Juru Bicara MK, Fajar Laksono, menyatakan bahwa sidang tersebut akan dilakukan secara bersamaan di tiga Ruang Sidang MK, yang berada di Gedung I dan II.
Selain itu, sidang sengketa Pemilihan Legislatif (Pileg) juga akan disiarkan secara langsung melalui kanal YouTube resmi Mahkamah Konstitusi RI.
"Pada tanggal 23 April 2024, MK telah mendaftarkan 297 perkara PHPU anggota DPR, DPD, DPRD Provinsi, dan DPRD Kabupaten/Kota," kata Fajar dalam pernyataan tertulis yang dikutip pada hari Senin (29/4/2024).
Fajar menjelaskan bahwa proses pendaftaran telah dilakukan oleh MK dengan mencatat permohonan ke dalam Buku Registrasi Perkara Konstitusi Elektronik (e-BRPK) dan memberikan Akta Registrasi Perkara Konstitusi (ARPK) kepada para Pemohon pada tanggal 23 April 2024.

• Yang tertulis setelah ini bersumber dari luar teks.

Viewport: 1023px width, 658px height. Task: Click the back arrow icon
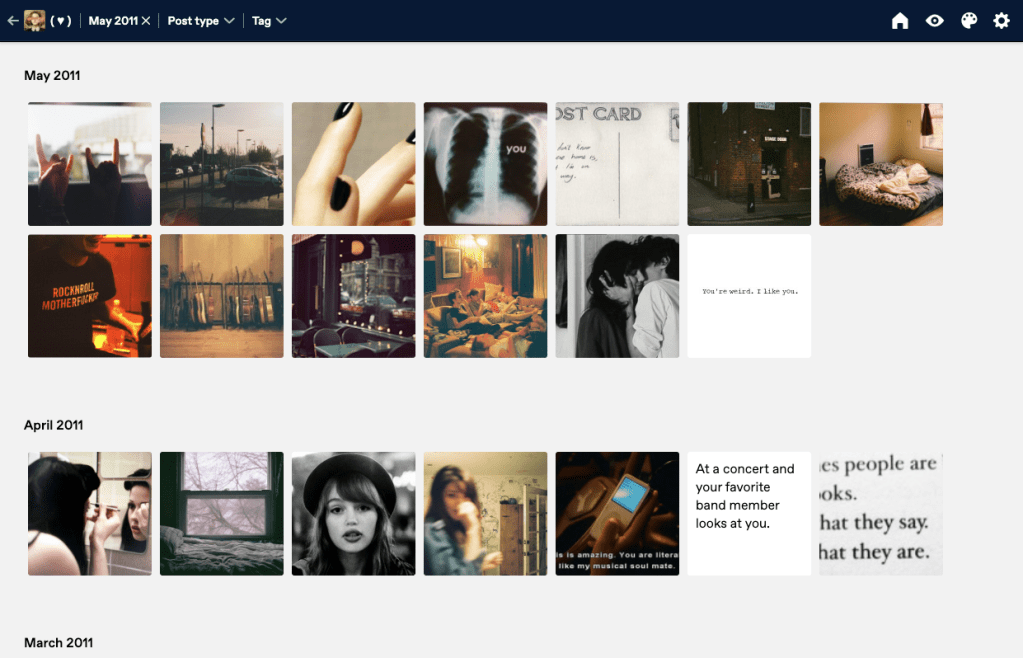click(x=13, y=21)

"Seiring dengan pendaftaran perkara, MK juga telah menerima permohonan dari pihak terkait pada tanggal 23-24 April 2024," ujarnya.
Menurut Fajar, dari total 297 perkara tersebut, jika dilihat berdasarkan partai politik, Partai Gerindra dan Partai Demokrat merupakan partai politik yang paling banyak mengajukan perkara, masing-masing 32 perkara.
Selanjutnya, jika dilihat dari segi provinsi, Papua Tengah menjadi provinsi dengan jumlah perkara PHPU Legislatif 2024 yang paling banyak, yakni sebanyak 26 perkara.
"Dari total 297 perkara, jika diuraikan berdasarkan jenis pengajuan, terdapat 285 perkara DPR/DPRD dan 12 perkara DPD. Dari 285 perkara DPR/DPRD tersebut, 171 diajukan oleh Partai Politik dan 114 diajukan oleh Pemohon Perseorangan," tambahnya.
Untuk perkara yang diajukan oleh pemohon perseorangan, terdapat 74 perkara PHPU DPRD Kabupaten/Kota, 28 perkara DPRD Provinsi, dan 12 perkara DPR RI.
Sementara itu, 12 perkara PHPU DPD Tahun 2024 meliputi 9 provinsi, yaitu Papua Tengah, Papua Selatan, dan Riau (masing-masing 2 perkara), serta Maluku, Kalimantan Utara, Nusa Tenggara Timur, Nusa Tenggara Barat, Sumatera Barat, dan Sumatera Utara (masing-masing 1 perkara).